** Data records **
------------------------
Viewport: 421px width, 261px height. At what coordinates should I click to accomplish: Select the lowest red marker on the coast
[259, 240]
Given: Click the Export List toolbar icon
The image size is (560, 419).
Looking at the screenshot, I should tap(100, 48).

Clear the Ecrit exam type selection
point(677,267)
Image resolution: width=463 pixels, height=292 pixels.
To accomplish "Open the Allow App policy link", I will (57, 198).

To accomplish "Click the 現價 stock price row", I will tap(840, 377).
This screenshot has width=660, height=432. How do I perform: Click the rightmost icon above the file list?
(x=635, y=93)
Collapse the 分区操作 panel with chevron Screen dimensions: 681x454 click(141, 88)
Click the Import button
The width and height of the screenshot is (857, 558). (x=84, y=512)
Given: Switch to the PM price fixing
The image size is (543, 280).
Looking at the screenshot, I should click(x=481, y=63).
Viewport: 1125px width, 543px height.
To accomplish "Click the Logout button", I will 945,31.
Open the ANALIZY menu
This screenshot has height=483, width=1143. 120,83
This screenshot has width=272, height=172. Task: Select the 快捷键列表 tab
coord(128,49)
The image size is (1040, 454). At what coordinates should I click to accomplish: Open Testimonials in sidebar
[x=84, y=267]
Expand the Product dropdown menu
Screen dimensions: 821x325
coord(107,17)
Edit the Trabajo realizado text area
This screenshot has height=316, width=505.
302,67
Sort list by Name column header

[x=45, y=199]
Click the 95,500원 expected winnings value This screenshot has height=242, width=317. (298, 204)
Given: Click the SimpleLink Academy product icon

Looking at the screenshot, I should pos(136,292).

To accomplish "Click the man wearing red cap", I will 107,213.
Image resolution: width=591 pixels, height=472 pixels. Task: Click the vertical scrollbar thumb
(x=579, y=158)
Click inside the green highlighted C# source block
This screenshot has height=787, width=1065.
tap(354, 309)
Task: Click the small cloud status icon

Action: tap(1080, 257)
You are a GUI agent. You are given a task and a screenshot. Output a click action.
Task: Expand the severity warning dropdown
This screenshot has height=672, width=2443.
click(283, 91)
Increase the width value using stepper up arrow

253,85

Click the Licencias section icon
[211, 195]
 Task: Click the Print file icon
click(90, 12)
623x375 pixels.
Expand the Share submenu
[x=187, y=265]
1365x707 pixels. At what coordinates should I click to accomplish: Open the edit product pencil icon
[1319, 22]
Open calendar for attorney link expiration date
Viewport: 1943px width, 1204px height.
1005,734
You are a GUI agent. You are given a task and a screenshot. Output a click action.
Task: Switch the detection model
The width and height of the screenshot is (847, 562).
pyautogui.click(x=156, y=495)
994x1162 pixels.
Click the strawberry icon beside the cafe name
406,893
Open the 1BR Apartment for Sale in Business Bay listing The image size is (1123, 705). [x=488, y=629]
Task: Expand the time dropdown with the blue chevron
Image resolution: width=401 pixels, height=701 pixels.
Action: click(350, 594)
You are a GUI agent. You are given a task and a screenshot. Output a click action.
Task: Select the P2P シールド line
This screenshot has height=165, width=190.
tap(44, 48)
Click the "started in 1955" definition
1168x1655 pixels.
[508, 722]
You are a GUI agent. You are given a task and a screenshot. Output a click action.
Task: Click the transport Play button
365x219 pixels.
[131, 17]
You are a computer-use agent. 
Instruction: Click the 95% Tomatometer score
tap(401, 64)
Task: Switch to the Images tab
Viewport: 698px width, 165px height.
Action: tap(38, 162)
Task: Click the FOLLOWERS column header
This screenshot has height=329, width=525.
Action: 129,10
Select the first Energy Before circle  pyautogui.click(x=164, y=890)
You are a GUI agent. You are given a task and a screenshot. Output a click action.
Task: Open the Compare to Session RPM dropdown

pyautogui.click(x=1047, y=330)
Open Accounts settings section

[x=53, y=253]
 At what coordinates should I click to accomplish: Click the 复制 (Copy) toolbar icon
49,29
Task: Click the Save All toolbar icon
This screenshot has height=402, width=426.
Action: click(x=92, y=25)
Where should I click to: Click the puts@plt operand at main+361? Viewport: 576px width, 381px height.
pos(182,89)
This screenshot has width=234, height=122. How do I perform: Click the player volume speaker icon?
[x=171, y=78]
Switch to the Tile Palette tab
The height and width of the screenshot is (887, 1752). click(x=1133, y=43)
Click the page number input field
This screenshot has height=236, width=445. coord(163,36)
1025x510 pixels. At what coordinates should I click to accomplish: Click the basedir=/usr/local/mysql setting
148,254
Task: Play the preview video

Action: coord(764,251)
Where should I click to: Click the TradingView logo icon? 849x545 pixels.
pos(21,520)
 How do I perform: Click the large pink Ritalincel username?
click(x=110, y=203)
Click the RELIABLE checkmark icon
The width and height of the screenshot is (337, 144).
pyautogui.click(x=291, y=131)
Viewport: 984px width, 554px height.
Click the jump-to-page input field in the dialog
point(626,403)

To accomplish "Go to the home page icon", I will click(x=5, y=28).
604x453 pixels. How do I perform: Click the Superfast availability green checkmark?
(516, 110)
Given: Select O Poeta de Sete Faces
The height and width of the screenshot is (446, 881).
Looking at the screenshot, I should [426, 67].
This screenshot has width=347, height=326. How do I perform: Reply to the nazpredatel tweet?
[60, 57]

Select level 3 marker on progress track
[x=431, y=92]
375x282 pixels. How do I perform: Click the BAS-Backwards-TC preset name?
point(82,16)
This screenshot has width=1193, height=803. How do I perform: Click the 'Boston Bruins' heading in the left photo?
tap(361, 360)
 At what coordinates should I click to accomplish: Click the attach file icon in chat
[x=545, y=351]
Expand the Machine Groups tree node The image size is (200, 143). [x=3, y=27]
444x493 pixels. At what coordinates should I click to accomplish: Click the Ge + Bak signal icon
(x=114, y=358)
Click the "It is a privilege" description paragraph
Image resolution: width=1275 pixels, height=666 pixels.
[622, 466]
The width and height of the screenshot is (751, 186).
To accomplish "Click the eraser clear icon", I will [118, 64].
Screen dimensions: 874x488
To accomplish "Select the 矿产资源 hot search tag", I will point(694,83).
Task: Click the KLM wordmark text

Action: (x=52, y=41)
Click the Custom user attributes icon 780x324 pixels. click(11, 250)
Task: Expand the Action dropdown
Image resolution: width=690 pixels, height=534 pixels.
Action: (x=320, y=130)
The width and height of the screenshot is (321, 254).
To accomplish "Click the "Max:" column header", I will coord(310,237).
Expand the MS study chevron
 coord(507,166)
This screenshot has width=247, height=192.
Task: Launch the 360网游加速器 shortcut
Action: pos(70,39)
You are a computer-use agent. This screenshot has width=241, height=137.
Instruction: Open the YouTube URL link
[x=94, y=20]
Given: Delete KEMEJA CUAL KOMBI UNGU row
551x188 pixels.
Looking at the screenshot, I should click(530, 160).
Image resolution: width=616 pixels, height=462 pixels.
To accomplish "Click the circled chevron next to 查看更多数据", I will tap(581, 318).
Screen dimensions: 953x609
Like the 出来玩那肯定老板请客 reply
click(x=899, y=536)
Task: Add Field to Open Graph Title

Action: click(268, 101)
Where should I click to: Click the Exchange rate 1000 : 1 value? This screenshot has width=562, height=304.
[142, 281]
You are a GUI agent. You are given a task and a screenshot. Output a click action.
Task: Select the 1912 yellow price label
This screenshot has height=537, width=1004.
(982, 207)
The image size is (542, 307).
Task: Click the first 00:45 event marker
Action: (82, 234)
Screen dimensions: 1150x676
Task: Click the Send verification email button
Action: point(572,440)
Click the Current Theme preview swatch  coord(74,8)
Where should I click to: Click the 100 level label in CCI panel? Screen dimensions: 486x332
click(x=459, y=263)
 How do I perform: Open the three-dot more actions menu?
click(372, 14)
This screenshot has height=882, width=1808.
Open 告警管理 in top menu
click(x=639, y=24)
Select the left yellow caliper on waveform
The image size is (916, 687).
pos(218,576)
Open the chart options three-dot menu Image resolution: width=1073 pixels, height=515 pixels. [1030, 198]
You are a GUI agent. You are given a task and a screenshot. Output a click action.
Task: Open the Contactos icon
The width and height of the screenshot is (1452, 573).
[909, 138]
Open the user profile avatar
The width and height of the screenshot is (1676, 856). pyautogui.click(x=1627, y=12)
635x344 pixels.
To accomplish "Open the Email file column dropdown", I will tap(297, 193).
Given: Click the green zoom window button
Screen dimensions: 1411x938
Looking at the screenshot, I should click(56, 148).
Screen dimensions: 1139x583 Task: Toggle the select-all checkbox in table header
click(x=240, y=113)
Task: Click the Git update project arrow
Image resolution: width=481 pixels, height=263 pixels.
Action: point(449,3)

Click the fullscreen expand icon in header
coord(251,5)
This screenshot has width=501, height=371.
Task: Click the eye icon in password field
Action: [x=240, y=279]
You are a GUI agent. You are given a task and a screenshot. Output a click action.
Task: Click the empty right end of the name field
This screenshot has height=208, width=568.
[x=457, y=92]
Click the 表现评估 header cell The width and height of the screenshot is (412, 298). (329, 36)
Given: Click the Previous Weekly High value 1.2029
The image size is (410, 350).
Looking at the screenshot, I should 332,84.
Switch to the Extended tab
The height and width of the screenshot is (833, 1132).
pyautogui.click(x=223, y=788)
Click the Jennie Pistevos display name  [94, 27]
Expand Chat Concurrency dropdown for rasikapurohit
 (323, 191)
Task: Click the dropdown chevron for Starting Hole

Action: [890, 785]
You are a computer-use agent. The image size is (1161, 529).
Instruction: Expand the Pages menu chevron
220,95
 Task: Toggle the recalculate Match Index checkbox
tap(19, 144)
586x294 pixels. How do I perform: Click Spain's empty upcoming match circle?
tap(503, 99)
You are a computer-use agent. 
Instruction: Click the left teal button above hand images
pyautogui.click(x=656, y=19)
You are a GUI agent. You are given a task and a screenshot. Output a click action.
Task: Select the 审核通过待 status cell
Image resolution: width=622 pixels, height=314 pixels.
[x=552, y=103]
------------------------
** Requirement **
Could you transcribe the entries above word for word, from the line with "Click the Licencias section icon" down to the line with "Task: Click the Save All toolbar icon", keeping both?

** Expected answer **
Click the Licencias section icon
[211, 195]
 Task: Click the Print file icon
click(90, 12)
623x375 pixels.
Expand the Share submenu
[x=187, y=265]
1365x707 pixels. At what coordinates should I click to accomplish: Open the edit product pencil icon
[1319, 22]
Open calendar for attorney link expiration date
Viewport: 1943px width, 1204px height.
1005,734
You are a GUI agent. You are given a task and a screenshot. Output a click action.
Task: Switch the detection model
The width and height of the screenshot is (847, 562).
pyautogui.click(x=156, y=495)
994x1162 pixels.
Click the strawberry icon beside the cafe name
406,893
Open the 1BR Apartment for Sale in Business Bay listing The image size is (1123, 705). [x=488, y=629]
Task: Expand the time dropdown with the blue chevron
Image resolution: width=401 pixels, height=701 pixels.
Action: click(350, 594)
You are a GUI agent. You are given a task and a screenshot. Output a click action.
Task: Select the P2P シールド line
This screenshot has height=165, width=190.
tap(44, 48)
Click the "started in 1955" definition
1168x1655 pixels.
[508, 722]
You are a GUI agent. You are given a task and a screenshot. Output a click action.
Task: Click the transport Play button
365x219 pixels.
[131, 17]
You are a computer-use agent. 
Instruction: Click the 95% Tomatometer score
tap(401, 64)
Task: Switch to the Images tab
Viewport: 698px width, 165px height.
Action: tap(38, 162)
Task: Click the FOLLOWERS column header
This screenshot has height=329, width=525.
Action: 129,10
Select the first Energy Before circle  pyautogui.click(x=164, y=890)
You are a GUI agent. You are given a task and a screenshot. Output a click action.
Task: Open the Compare to Session RPM dropdown

pyautogui.click(x=1047, y=330)
Open Accounts settings section

[x=53, y=253]
 At what coordinates should I click to accomplish: Click the 复制 (Copy) toolbar icon
49,29
Task: Click the Save All toolbar icon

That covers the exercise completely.